I just finished reading a book on the holocaust and... it's pretty shattering... hard to leave a book like that and look at the world the same way... Or people in the same way... again ever... and I really don't know what I would think if I was actually standing in the midst of a concentration camp...
(... the writer actually suggests that any person in power be required to walk through a camp to remind themselves of the abuse of power and the effort required to stop it... and also remind them of the reality of human nature... despot, maniac, and '...just following orders'...)
... The death toll of the holocaust is so great that story can almost leave the realm of emotion and instead merely become a statistic... but for a dedicated mass of survivors who lived the rest of their lives to ensure that the holocaust could never become just... a statistic... Who gathered together... overcame their loss... and published real love and shocking horror... and through their work made the world meet each person face to face... make each trial a personal story...
... The most striking thing of the whole book is the amount of survivors that could simply not get over their experience... who years later would end up taking their lives because of the memory, of the grief, and the sadness of their story... maybe because they could not find a listening ear or a wounded heart that could truly understand what they went through and meet them on their level... maybe it was loneliness...

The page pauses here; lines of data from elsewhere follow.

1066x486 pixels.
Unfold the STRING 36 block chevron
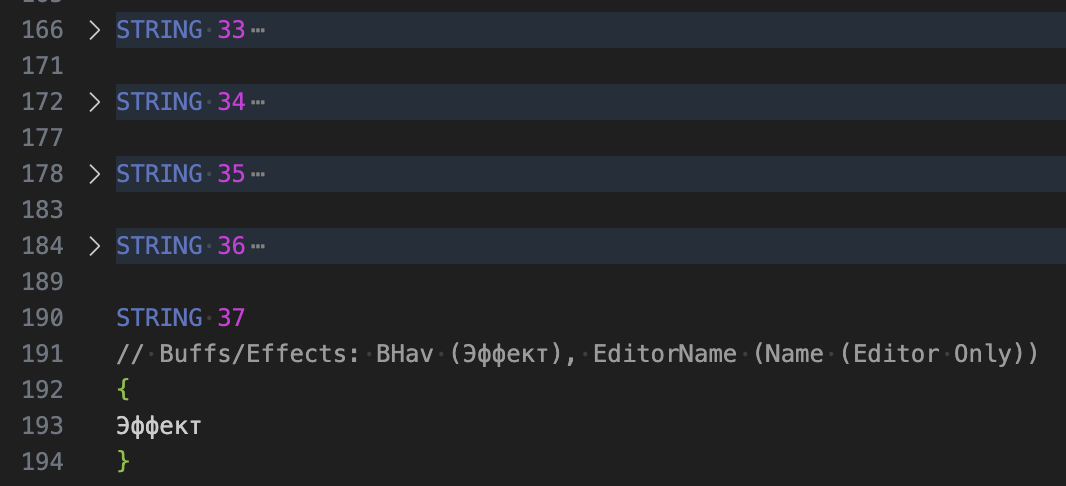[x=95, y=246]
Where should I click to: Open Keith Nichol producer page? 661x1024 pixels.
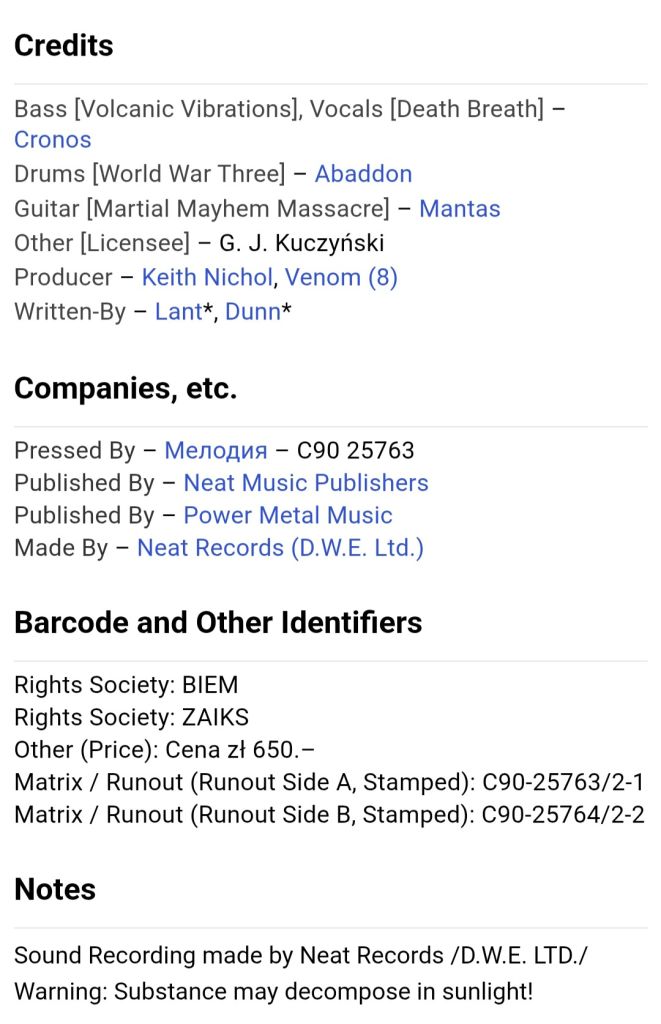(x=207, y=277)
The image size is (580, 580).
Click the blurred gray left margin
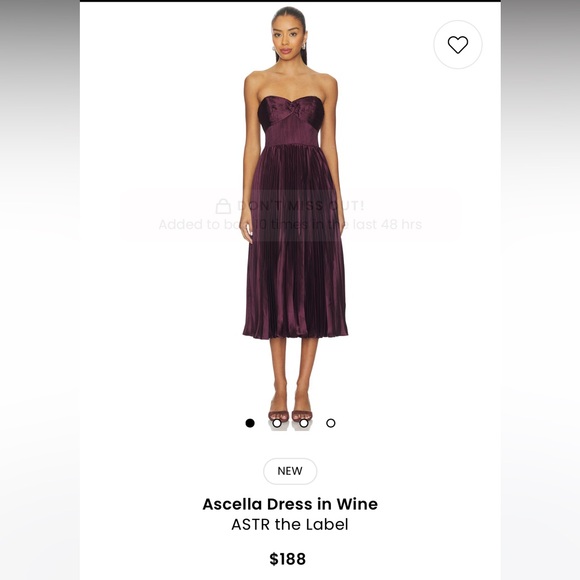40,290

...But for others it seemed like it was their unwillingness to forgive... their need to hold on to that hate and remember it because it aided them in their search for justice... a righteous cause that needed to be fought for... They pursued their captors and in a combination of justice and revenge paid one evil with another... they could and would not get rid of their hate and eventually their hate consumed them...
... And then there was a third kind of person... Like the story of Corrie Ten Boom who watched her sister die in a camp... .. ... and yet went back to Germany after the war to offer forgiveness to the German people and help rebuild the country... One day even coming face to face with the worst, most evil, vicious, sadistic guard in her camp... and through tears in her eyes and fighting off her shaking hand she offered forgiveness even to him... and maybe... hopefully... she was able to truly overcome the hurt done to her...
... His argument (and I completely agree) is that forgiving someone, although doing nothing to mend anything that has been done or will be done, will free you from the power an abuser had over you... (Even years later it will hold you back in life if you don't deal with it)... It gives you a chance to let it go and find closure... even if they don't ask forgiveness... it's a chance to start over and live your life finally out of the shadow, free of the chains, of whatever or whoever has hurt you... like the original meaning of 'forgiveness'... to send away...
2 comments:
That's interesting you just wrote about WWII cause my roommates and I just went to Terzin last Saturday. I had never heard about it until I was here in the Czech but I guess it was a holding camp for Jews where were to be shipped off to concentration camps. Pretty sad place to say the least, and it definitely wasn't that nobody died there as I guess they threw 22,000 bodies ashes into the river that runs through the town. Crazy!
i like what you wrote, brendan. it's insightful. what's the name of the book? i think i'd like to read it.